About this task
Return all the entries exactly. No pictures.

Saved data entries

........

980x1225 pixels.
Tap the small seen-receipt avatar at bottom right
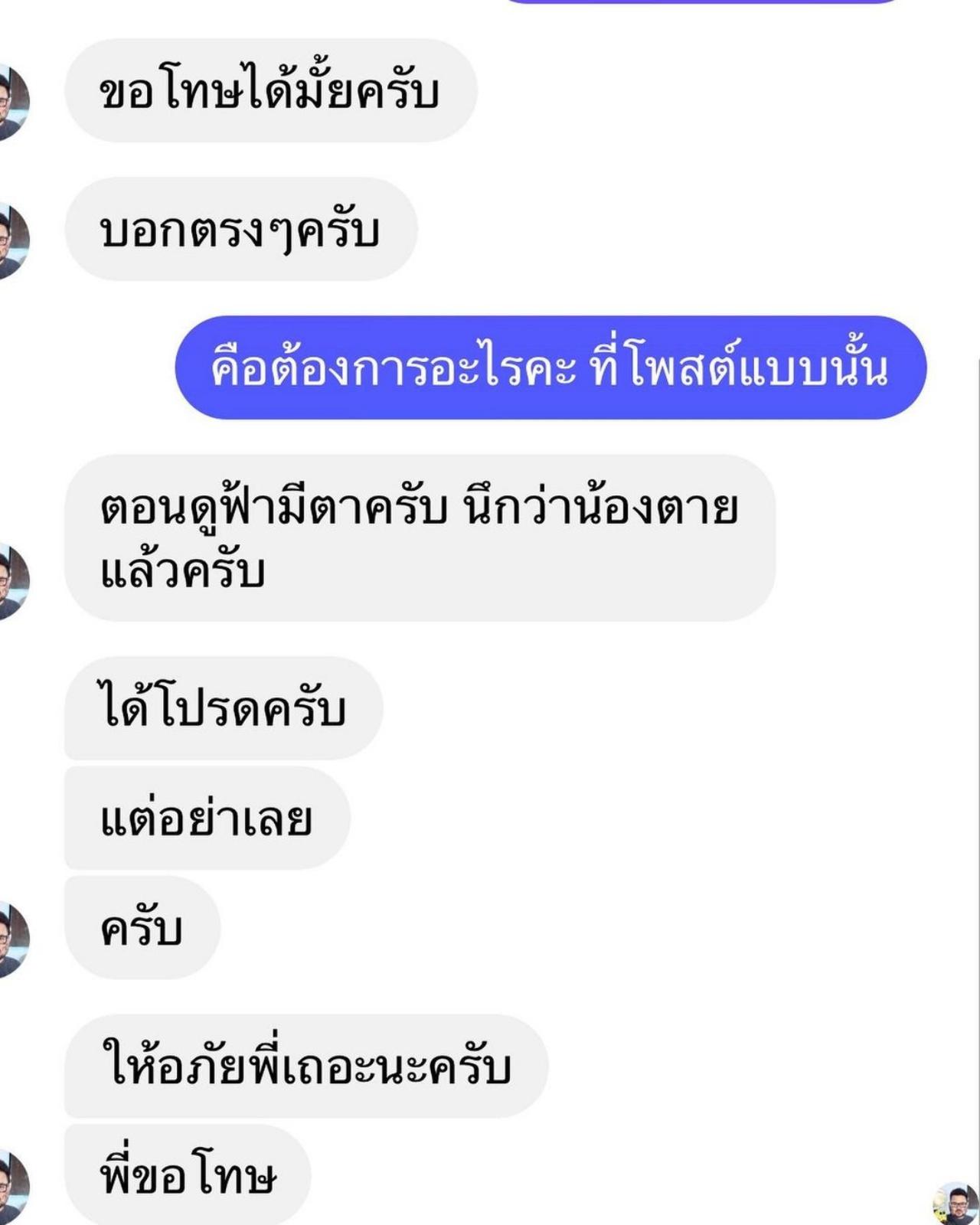point(956,1204)
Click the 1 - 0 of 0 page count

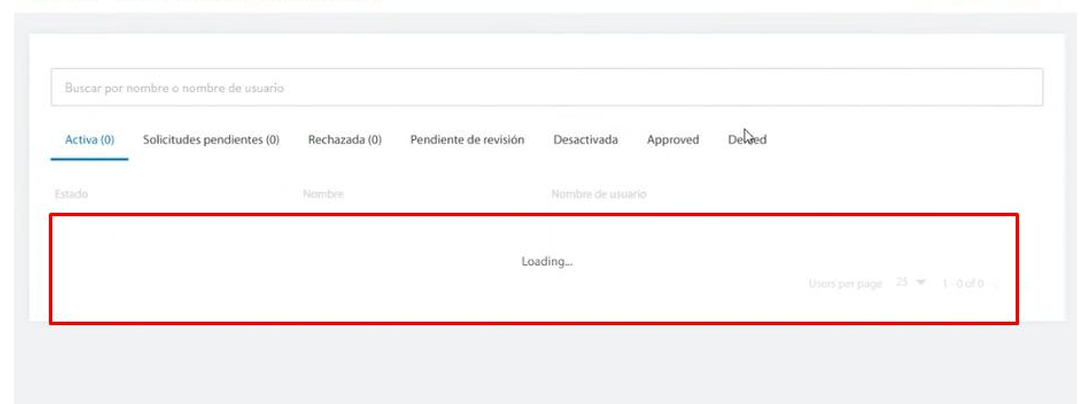coord(962,284)
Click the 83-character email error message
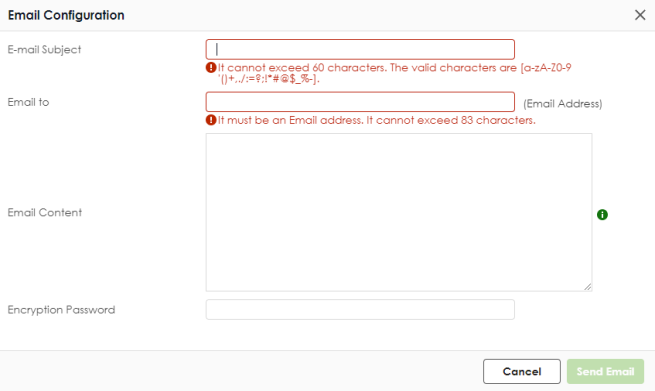655x391 pixels. [x=376, y=120]
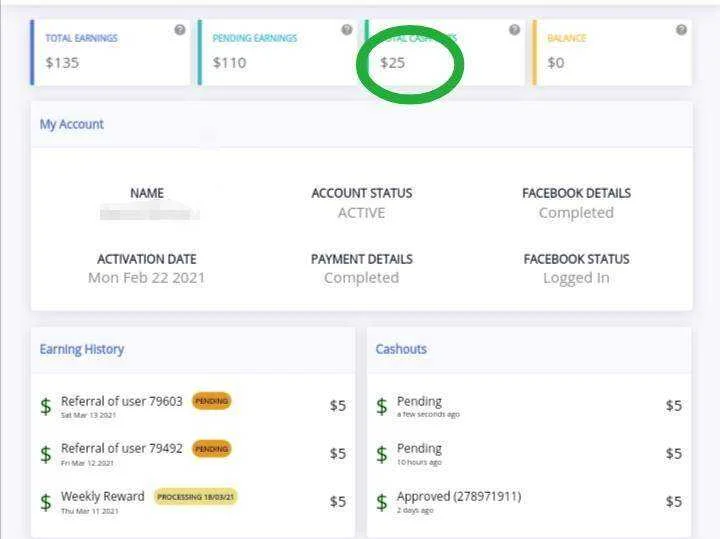The image size is (720, 539).
Task: Click dollar icon beside Referral of user 79603
Action: 46,406
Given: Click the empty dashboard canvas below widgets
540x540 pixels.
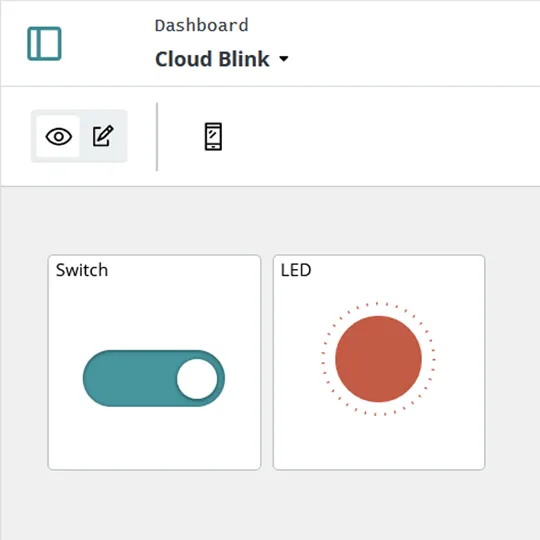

........

Exercise output
980x1225 pixels.
Tap the small seen-receipt avatar at bottom right
point(956,1204)
Click the 1 - 0 of 0 page count

coord(962,284)
Click the 83-character email error message
655x391 pixels. [x=376, y=120]
The image size is (720, 539).
Task: Click dollar icon beside Referral of user 79603
Action: 46,406
Given: Click the empty dashboard canvas below widgets
540x540 pixels.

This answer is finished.